The naive move is to treat this like a maze and backtrack through every branch. That works, but it re-explores dead ends over and over. The clean solution walks the graph once, never undoing a step, and still lands on the correct order — as long as you record airports at the right moment. That trick has a name: Hierholzer's algorithm for finding an Eulerian path.
The problem
You are given a list of tickets where tickets[i] = [from, to]. Reconstruct the itinerary as a single ordered list of airports. Every ticket must be used exactly once, the trip must begin at JFK, and if several valid itineraries exist, return the one that is lexicographically smallest when read as a single string of airport codes.
The problem guarantees the tickets do form at least one valid itinerary, so you never have to report failure — you only have to find the smallest one.
Input: [["MUC","LHR"],["JFK","MUC"],["SFO","SJC"],["LHR","SFO"]]
Output: ["JFK","MUC","LHR","SFO","SJC"]Two constraints do all the heavy lifting. "Use every ticket exactly once" is the definition of an Eulerian path — a walk that crosses every edge of a graph once. "Lexicographically smallest" means that whenever you stand at an airport with several outbound tickets, you should prefer the alphabetically earliest destination first.
The brute force baseline
Model each airport as a node and each ticket as a directed edge. Then run a depth-first search that tries to consume all tickets, backtracking whenever it hits a dead end before every ticket is used.
function findItinerary(tickets) {
const graph = {};
for (const [from, to] of tickets) {
(graph[from] ||= []).push(to);
}
for (const node in graph) graph[node].sort();
const total = tickets.length;
const route = ["JFK"];
function backtrack(airport) {
if (route.length === total + 1) return true;
const dests = graph[airport] || [];
for (let i = 0; i < dests.length; i++) {
const next = dests[i];
dests.splice(i, 1); // use this ticket
route.push(next);
if (backtrack(next)) return true;
route.pop(); // undo
dests.splice(i, 0, next); // put the ticket back
}
return false;
}
backtrack("JFK");
return route;
}Because destinations are sorted, the first complete itinerary this finds is automatically the lexicographically smallest. But look at the cost: every dead end forces a full unwind — pop the airport, splice the ticket back, try the next branch. With many crossing routes the number of partial paths explodes, and the worst case is exponential. On a dense set of tickets this times out.
The key insight
Hierholzer's algorithm removes the backtracking entirely. The reframe is this: you never have to undo a wrong turn if you record airports in post-order.

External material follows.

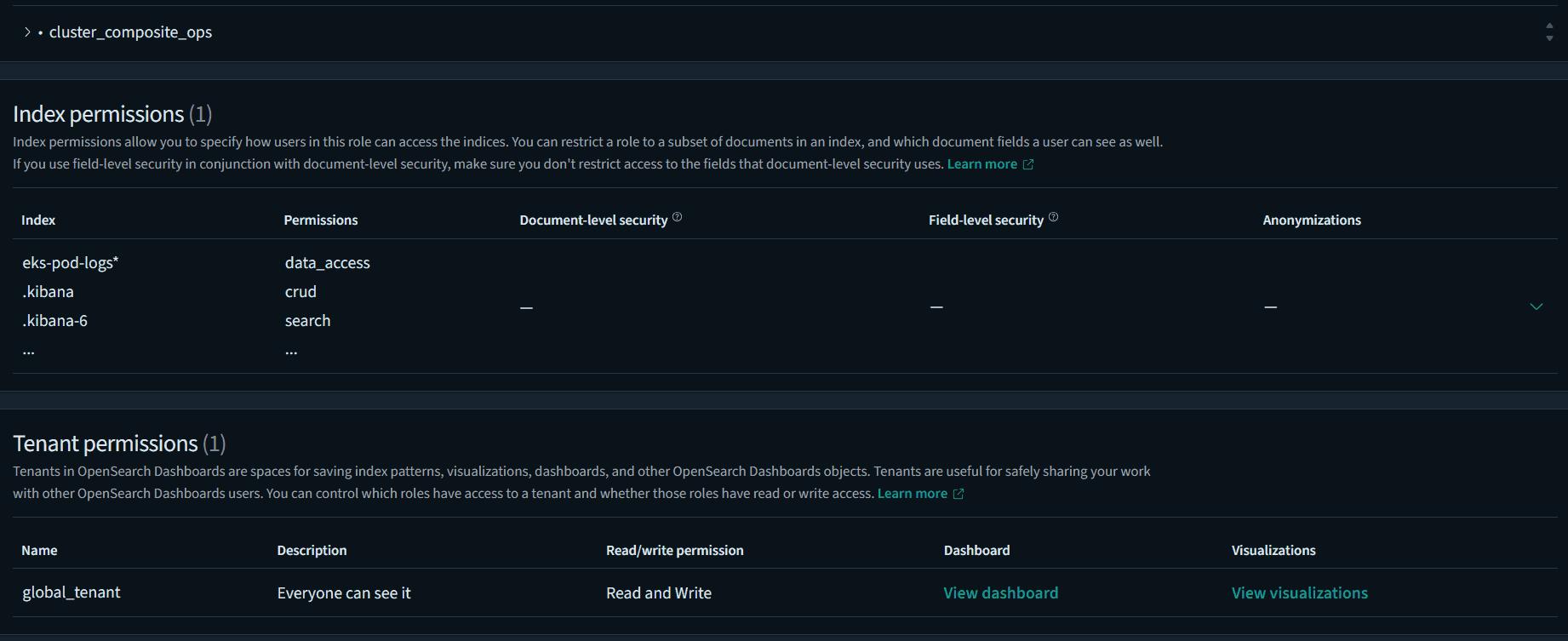This screenshot has height=641, width=1568.
Task: Click the sort arrows icon at top right
Action: (x=1548, y=32)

Walk greedily — always take the alphabetically smallest unused ticket out of your current airport, and delete that ticket as you take it. Keep going until you land somewhere with no tickets left. That airport is a dead end, and here is the key move: append it to a result buffer only when you get stuck, then step back to the previous airport and keep draining its remaining tickets.

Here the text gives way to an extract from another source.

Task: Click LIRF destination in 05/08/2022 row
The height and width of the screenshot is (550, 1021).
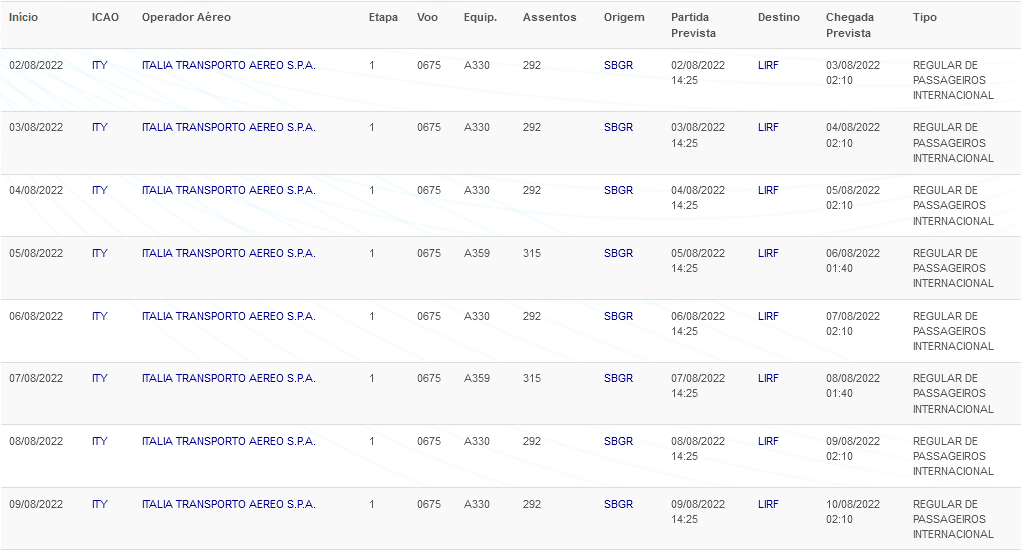Action: point(768,253)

Why does this work? In an Eulerian path, exactly one airport (the true final destination) runs out of edges while everything else is still reachable. When your greedy walk gets stuck early — like flying JFK → KUL when KUL has no outbound ticket — that dead-end airport is genuinely the last stop of its branch, so it belongs at the end of the itinerary. Recording it first and reversing at the end puts it exactly where it belongs. The main circuit naturally wraps around any dead-end spur because those spurs get flushed to the buffer before the circuit's own airports do.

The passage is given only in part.